Chronique

Le Bruit du [sign]

Yebunna Seneserhat

Jeanne Added (voc), Julien Rousseau (tp, fgh, sax-horn), Nicolas Stephan (as, ts), Julien Omé (g), Théo Girard (b), Sébastien Brun (dms)

Label / Distribution : Cobalt

Le nouvel album du Bruit du [sign], Yebunna Seneserhat, est né de la rencontre - provoquée par Philippe Conrath, directeur du festival Africolor -, entre le sextet et deux danseurs éthiopiens d’esketa, à l’occasion d’une création pour l’édition 2009. A priori, le mariage entre la tradition éthiopienne et la musique recherchée de la formation de Nicolas Stephan n’était pas des plus évident ; mais lorsqu’il y a écoute et volonté mutuelle d’unir la musique dans un estompage des distances, toutes les ivresses sont possibles !

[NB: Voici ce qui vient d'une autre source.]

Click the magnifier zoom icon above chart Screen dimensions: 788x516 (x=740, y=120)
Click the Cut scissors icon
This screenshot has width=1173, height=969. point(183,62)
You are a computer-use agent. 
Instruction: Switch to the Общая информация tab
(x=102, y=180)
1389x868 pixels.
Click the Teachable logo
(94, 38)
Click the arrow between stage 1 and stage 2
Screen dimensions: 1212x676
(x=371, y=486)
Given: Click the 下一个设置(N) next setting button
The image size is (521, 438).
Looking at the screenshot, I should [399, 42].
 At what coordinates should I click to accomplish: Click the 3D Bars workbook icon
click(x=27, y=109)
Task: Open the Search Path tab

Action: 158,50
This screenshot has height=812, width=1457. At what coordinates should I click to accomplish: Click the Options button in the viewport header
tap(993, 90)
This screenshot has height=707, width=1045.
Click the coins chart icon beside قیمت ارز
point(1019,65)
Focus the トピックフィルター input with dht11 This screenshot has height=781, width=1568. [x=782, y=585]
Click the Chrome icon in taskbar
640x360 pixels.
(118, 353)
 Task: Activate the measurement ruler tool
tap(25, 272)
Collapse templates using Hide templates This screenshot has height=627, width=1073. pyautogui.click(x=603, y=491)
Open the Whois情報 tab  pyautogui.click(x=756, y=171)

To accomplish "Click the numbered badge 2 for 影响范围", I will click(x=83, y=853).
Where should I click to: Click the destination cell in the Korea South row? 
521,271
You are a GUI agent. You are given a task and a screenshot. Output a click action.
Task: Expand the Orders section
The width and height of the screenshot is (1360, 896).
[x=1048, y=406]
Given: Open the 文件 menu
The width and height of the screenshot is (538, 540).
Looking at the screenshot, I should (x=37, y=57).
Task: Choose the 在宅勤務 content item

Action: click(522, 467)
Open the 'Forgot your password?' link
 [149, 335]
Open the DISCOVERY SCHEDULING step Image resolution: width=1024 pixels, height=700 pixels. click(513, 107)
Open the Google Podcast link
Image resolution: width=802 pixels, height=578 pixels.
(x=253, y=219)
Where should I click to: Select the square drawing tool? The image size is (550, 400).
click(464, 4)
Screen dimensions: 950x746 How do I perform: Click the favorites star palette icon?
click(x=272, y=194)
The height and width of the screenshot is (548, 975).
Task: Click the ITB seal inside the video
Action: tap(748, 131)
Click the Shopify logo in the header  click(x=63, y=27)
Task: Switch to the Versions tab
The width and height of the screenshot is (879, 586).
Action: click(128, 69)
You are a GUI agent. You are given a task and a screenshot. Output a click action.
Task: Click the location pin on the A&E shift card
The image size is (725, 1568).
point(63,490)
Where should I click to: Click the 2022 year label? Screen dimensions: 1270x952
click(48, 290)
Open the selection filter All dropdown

La danse traditionnelle appelée esketa est faite de lents mouvements d’épaules et de transes soudaines qui chavirent le corps sur des rythmiques lancinantes. Garants d’une tradition d’ouverture au monde et d’imprégnation chère à la musique et à la danse éthiopiennes, Melaku Belay et Zinash Tsegaye ont donc frotté leur culture et leurs traditions à la compacité remarquable des compositions du saxophoniste Nicolas Stephan et du batteur Sébastien Brun. Ce dernier devient d’ailleurs, au fil de l’album, la pierre angulaire, le passeur entre musiciens et danseurs, celui qui va, par sa polyrythmie débordante bien que parfaitement rectiligne, déterminer les moments d’échauffement. En témoigne notamment l’imposant « A Paris les chattes sont lucky » [1] qui, après un long jeu sur les timbres, laisse la place à la lente transe raffinée du batteur guidé par les arabesques des danseurs, voire enivré par la spontanéité collective et les accélérations soudaines du guitariste Julien Omé (« Ukuli »), aperçu récemment dans l’excellent Rocking Chair.

Après plusieurs voyage en Éthiopie pour s’imprégner des chemins menant à la langue commune, les musiciens du Bruit du [sign] ont fait évoluer leur musique pour retranscrire l’énergie dépouillée de l’esketa et la précision de ses mouvements. Certes, on retrouve les atours enthousiastes de Heiko ou l’apparition du héros qui avait tant marqué les esprits en 2008, notamment la construction progressive d’une atmosphère dense aux rythmiques ardues faites d’électricité contenue où flottent les enluminures de Jeanne Added bâtisseuse appliquée, ou la trame de timbres, la forge en mouvement du groove intime et chaleureux qui bouillonne dans les cuivres de Julien Rousseau (« Z ») ou les cascades de basse de Théo Girard. Mais la présence de l’esketa exacerbe certaines directions privilégiées, telle la recherche de la pulsion collective, ou d’une atmosphère poétique patiemment élaborée (le magnique « M » chanté en amharique [2] par Jeanne Added).

Cette rencontre avec les deux danseurs éthiopiens aura aussi permis au sextet de poser son propos plus simplement, plus directement, en dehors de toute classification factice, loin de l’étiquette « jazz contemporain » qui lui colle à la peau. Un morceau comme « Lip 2 », tout comme le « Miam Panda » qui clôt l’album, montre une appétence pour un rock très construit, qui sait se mâtiner de complexité pour trouver le point de fusion. La parenté avec des groupes comme Quinte & Sens, Caroline ou RockingChair montre qu’il s’agit désormais d’une tendance plus que lourde du paysage musical hexagonal. Ce n’est pas ici que l’on s’en plaindra.

par Franpi Barriaux // Publié le 21 février 2011

[1Une vidéo témoigne de cette énergie.

[2Langue véhiculaire de l’Éthiopie, qui en compte des centaines.